Kansas unveils Arizona-like bill targeting illegals
By David Klepper
Kansas City Star, February 18, 2011
Kansas joined Arizona on the front lines of one of America’s hottest political debates Thursday when conservative state leaders introduced legislation targeting illegal immigrants.
Modeled after Arizona’s controversial law on illegal immigration, the bill proposes several measures to deal with a problem that supporters contend the federal government has too long ignored. The proposed legislation would:
•Require local police to check the legal status of those they suspect might be in the U.S. illegally.
•Require proof of citizenship for anyone seeking public assistance.
•Make it illegal to harbor illegal residents and bolster the penalties for making fake identifications.
•Insist that state and local governments and their contractors run citizenship checks on all new hires.
Rep. Lance Kinzer, an Olathe Republican, wrote the bill with Secretary of State Kris Kobach, also a Republican. Both said the bill took some provisions of Arizona’s law — known as SB 1070 — and added other pieces from earlier proposals in Kansas.
Kobach helped write the Arizona law. Many of its provisions were blocked by the federal courts. Still, Kobach said he thinks the Kansas bill is on solid legal ground.

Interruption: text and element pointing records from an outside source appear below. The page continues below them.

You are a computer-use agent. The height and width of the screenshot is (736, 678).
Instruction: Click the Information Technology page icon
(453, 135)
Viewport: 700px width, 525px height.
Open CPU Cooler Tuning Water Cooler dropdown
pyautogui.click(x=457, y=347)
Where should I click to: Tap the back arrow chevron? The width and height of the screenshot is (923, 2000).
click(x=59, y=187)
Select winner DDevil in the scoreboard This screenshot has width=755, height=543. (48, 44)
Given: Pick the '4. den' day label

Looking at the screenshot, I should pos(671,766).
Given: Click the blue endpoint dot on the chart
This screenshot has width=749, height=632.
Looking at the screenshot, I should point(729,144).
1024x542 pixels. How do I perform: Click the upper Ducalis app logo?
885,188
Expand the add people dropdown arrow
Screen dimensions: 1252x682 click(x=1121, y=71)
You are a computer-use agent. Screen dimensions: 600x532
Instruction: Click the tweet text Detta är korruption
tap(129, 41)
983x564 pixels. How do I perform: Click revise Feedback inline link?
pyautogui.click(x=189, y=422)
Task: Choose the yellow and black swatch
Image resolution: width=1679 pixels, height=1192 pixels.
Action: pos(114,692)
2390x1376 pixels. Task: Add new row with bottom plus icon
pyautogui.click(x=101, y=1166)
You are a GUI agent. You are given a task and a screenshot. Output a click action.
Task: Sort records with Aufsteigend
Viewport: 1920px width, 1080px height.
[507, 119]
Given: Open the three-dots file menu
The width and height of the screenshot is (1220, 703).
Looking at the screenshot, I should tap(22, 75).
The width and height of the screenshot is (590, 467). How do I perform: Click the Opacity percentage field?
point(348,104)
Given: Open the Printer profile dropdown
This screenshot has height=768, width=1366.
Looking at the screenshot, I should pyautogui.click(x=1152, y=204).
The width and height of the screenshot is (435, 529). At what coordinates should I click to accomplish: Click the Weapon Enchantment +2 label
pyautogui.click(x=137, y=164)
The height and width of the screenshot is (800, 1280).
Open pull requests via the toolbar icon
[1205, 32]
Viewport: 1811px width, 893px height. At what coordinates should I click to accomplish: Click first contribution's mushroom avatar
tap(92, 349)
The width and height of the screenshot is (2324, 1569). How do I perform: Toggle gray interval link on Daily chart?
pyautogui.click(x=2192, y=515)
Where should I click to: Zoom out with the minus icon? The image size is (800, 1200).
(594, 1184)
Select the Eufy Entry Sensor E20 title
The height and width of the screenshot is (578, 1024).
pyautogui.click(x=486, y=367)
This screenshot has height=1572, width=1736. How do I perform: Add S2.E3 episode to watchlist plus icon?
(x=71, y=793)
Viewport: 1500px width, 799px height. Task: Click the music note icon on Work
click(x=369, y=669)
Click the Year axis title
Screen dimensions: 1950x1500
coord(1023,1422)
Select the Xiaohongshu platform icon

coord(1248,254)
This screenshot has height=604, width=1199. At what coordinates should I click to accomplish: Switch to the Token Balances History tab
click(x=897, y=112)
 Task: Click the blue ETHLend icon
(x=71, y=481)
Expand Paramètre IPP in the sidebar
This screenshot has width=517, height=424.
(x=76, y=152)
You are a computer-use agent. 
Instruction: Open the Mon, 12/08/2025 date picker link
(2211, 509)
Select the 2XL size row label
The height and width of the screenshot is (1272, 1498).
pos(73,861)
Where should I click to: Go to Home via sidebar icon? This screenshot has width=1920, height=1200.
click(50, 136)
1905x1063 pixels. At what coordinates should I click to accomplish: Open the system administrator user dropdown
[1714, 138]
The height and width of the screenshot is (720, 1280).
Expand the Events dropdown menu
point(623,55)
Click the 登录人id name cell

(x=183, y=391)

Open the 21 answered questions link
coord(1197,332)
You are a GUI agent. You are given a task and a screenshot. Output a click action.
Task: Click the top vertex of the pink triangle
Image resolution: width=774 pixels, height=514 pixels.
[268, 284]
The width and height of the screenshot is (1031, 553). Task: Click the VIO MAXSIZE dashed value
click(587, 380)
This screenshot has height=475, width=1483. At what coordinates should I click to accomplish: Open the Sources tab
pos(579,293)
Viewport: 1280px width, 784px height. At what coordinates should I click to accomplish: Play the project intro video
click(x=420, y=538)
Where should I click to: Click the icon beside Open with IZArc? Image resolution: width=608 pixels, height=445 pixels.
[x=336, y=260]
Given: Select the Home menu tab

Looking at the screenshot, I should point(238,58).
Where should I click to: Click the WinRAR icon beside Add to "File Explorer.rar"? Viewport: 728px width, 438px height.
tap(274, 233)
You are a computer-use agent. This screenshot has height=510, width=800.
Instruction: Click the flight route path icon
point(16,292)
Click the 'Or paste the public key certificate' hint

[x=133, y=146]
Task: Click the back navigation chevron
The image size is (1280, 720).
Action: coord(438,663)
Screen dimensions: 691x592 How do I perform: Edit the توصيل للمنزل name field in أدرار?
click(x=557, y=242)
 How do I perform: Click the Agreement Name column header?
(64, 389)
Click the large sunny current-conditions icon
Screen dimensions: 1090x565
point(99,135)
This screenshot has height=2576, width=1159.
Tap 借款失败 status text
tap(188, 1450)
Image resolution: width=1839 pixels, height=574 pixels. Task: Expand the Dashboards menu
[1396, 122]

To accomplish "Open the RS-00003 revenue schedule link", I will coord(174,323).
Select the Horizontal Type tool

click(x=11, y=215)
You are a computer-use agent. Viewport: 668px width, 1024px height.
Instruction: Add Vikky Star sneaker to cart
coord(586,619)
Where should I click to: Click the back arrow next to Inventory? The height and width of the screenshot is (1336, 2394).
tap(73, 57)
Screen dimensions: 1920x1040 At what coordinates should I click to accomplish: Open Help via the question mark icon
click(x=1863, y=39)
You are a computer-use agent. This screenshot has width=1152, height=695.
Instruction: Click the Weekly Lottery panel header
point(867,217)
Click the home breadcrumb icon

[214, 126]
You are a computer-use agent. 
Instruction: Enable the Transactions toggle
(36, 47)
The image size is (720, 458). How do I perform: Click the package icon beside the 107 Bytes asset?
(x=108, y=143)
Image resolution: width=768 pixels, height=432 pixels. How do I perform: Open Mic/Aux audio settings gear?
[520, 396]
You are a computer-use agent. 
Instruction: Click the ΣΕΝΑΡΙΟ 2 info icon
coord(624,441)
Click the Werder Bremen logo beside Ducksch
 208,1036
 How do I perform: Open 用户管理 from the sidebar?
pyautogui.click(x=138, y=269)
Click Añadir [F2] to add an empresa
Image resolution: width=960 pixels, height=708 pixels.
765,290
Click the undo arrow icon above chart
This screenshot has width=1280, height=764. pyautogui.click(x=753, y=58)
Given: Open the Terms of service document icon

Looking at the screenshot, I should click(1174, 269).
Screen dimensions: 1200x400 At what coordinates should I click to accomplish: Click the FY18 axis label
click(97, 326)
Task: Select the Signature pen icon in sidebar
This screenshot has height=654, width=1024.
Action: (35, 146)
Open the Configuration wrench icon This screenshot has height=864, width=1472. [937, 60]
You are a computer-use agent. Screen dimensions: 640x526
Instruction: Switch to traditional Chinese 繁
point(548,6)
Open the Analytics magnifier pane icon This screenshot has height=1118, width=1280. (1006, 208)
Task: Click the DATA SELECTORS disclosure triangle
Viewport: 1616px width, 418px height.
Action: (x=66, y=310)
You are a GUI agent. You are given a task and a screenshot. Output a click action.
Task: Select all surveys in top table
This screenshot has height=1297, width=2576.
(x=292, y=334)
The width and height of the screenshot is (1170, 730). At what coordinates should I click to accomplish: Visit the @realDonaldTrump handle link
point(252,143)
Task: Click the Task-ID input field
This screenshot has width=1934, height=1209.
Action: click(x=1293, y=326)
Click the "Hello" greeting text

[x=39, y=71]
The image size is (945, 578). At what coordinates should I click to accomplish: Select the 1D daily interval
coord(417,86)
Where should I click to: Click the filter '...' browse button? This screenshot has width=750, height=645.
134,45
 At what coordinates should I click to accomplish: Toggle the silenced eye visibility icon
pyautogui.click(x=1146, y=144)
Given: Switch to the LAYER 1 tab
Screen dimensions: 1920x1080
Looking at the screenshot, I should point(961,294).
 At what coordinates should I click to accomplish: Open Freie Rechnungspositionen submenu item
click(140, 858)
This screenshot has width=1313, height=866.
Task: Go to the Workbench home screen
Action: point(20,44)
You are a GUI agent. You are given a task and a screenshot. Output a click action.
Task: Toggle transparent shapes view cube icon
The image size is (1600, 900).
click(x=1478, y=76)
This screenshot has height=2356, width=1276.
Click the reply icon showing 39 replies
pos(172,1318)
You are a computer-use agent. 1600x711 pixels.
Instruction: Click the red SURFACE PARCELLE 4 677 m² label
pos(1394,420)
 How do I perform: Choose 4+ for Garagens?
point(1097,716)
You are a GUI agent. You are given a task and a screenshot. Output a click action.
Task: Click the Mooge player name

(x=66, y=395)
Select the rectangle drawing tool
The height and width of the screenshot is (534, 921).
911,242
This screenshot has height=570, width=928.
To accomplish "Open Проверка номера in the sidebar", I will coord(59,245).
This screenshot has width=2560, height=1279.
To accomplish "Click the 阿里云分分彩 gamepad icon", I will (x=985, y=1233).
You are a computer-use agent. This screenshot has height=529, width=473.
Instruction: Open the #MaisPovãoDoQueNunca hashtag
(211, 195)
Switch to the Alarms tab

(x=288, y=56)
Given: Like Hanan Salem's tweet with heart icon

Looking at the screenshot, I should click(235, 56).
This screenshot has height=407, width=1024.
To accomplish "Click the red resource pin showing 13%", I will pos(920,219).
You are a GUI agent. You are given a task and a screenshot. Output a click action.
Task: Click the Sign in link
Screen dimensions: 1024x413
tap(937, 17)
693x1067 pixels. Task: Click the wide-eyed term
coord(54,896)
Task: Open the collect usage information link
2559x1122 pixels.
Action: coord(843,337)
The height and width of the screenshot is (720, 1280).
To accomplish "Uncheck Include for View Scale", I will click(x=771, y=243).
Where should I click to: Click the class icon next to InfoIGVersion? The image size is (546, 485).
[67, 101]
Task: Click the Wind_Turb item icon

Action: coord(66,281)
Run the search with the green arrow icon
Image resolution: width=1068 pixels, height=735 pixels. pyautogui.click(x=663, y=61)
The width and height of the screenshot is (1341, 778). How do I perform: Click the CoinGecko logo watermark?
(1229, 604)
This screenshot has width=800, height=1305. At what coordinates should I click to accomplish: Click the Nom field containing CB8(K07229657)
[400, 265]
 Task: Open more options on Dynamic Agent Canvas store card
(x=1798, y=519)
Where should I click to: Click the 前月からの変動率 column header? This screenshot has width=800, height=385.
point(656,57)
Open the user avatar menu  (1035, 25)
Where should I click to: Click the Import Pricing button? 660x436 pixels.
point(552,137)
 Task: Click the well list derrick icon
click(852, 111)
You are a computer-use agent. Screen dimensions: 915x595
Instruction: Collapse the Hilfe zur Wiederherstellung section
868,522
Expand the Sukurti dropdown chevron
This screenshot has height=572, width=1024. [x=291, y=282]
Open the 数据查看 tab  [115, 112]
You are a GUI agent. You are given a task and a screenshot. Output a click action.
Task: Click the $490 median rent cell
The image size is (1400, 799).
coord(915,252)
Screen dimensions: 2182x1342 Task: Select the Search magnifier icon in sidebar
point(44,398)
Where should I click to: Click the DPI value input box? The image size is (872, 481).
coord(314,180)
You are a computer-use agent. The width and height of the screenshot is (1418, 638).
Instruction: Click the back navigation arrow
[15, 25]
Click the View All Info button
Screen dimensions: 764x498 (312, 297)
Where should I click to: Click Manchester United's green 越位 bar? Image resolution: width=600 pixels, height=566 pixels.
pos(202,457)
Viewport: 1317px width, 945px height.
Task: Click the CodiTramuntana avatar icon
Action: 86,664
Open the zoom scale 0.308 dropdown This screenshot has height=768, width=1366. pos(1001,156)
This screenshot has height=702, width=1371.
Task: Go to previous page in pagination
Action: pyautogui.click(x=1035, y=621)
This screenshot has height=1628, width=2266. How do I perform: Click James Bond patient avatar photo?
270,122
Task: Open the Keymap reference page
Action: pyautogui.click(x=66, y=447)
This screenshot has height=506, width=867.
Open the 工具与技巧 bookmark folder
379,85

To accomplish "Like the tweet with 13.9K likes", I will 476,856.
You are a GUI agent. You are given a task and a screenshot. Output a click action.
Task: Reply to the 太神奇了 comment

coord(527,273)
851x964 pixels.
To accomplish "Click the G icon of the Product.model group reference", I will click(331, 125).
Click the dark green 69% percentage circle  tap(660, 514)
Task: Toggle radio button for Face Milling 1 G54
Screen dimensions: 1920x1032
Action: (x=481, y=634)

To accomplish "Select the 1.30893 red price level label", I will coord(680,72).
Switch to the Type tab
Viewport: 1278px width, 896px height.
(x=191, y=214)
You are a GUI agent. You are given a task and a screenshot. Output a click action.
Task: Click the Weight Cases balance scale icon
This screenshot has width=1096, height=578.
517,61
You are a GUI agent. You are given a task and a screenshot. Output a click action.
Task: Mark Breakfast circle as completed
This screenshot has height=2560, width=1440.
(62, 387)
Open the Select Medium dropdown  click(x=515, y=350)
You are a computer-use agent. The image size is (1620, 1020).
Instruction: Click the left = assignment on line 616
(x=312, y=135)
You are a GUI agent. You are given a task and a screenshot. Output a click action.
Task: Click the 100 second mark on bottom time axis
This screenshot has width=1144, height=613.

Kobach predicted the bill would pass, thanks to last November’s election, which put more conservatives in the Legislature and Republican Sam Brownback in the governor’s office. Brownback has yet to weigh in on the bill.
“I heard from many, many constituents last fall that Kansas needs an SB-1070-style bill in Kansas,” Kobach said. “The political climate has become much more receptive to these types of proposals.”
With anti-illegal sentiment running high across the nation, lawmakers in several other states also are looking to implement parts or all of the Arizona law. In addition, Kansas lawmakers are considering repealing a state law granting in-state tuition to children of illegal immigrants and requiring voters to show identification to crack down on illegal immigrant voter fraud.
Like those measures, the new Arizona-style bill is likely to pass the conservative-led Kansas House. But political observers said it could run into challenges in the more moderate Senate.